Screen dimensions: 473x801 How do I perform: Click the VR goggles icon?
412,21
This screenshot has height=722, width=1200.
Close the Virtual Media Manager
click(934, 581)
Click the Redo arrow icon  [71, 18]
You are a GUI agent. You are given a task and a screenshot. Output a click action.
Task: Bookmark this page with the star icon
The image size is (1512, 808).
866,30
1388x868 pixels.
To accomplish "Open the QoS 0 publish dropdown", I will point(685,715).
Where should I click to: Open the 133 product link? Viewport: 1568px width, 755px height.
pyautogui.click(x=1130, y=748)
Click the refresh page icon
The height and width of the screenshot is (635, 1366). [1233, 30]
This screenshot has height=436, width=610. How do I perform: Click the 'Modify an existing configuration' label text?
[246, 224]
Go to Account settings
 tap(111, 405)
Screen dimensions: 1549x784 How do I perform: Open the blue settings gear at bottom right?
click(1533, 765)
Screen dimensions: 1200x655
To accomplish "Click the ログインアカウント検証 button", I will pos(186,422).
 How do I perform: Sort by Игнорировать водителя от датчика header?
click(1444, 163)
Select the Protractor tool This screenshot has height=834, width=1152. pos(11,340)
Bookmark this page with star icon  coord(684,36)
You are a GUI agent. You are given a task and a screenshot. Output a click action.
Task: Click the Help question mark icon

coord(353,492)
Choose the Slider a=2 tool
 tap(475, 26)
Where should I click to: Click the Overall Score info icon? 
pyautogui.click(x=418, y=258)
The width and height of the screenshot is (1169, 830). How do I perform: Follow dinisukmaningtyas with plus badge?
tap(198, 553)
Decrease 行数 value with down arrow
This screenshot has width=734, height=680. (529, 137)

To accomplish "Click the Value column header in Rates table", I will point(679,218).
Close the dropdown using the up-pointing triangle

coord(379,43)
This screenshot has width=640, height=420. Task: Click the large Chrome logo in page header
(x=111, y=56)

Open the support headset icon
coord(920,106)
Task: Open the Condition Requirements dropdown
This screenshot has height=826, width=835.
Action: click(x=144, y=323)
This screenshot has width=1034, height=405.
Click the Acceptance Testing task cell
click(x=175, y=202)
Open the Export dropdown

____

▸ **WHAT YOU HAVE TO DO**
Would you please write out the entries again exactly?

▸ **RESPONSE TO THIS TASK**
Screen dimensions: 473x801 How do I perform: Click the VR goggles icon?
412,21
This screenshot has height=722, width=1200.
Close the Virtual Media Manager
click(934, 581)
Click the Redo arrow icon  [71, 18]
You are a GUI agent. You are given a task and a screenshot. Output a click action.
Task: Bookmark this page with the star icon
The image size is (1512, 808).
866,30
1388x868 pixels.
To accomplish "Open the QoS 0 publish dropdown", I will point(685,715).
Where should I click to: Open the 133 product link? Viewport: 1568px width, 755px height.
pyautogui.click(x=1130, y=748)
Click the refresh page icon
The height and width of the screenshot is (635, 1366). [1233, 30]
This screenshot has height=436, width=610. How do I perform: Click the 'Modify an existing configuration' label text?
[246, 224]
Go to Account settings
 tap(111, 405)
Screen dimensions: 1549x784 How do I perform: Open the blue settings gear at bottom right?
click(1533, 765)
Screen dimensions: 1200x655
To accomplish "Click the ログインアカウント検証 button", I will pos(186,422).
 How do I perform: Sort by Игнорировать водителя от датчика header?
click(1444, 163)
Select the Protractor tool This screenshot has height=834, width=1152. pos(11,340)
Bookmark this page with star icon  coord(684,36)
You are a GUI agent. You are given a task and a screenshot. Output a click action.
Task: Click the Help question mark icon

coord(353,492)
Choose the Slider a=2 tool
 tap(475, 26)
Where should I click to: Click the Overall Score info icon? 
pyautogui.click(x=418, y=258)
The width and height of the screenshot is (1169, 830). How do I perform: Follow dinisukmaningtyas with plus badge?
tap(198, 553)
Decrease 行数 value with down arrow
This screenshot has width=734, height=680. (529, 137)

To accomplish "Click the Value column header in Rates table", I will point(679,218).
Close the dropdown using the up-pointing triangle

coord(379,43)
This screenshot has width=640, height=420. Task: Click the large Chrome logo in page header
(x=111, y=56)

Open the support headset icon
coord(920,106)
Task: Open the Condition Requirements dropdown
This screenshot has height=826, width=835.
Action: click(x=144, y=323)
This screenshot has width=1034, height=405.
Click the Acceptance Testing task cell
click(x=175, y=202)
Open the Export dropdown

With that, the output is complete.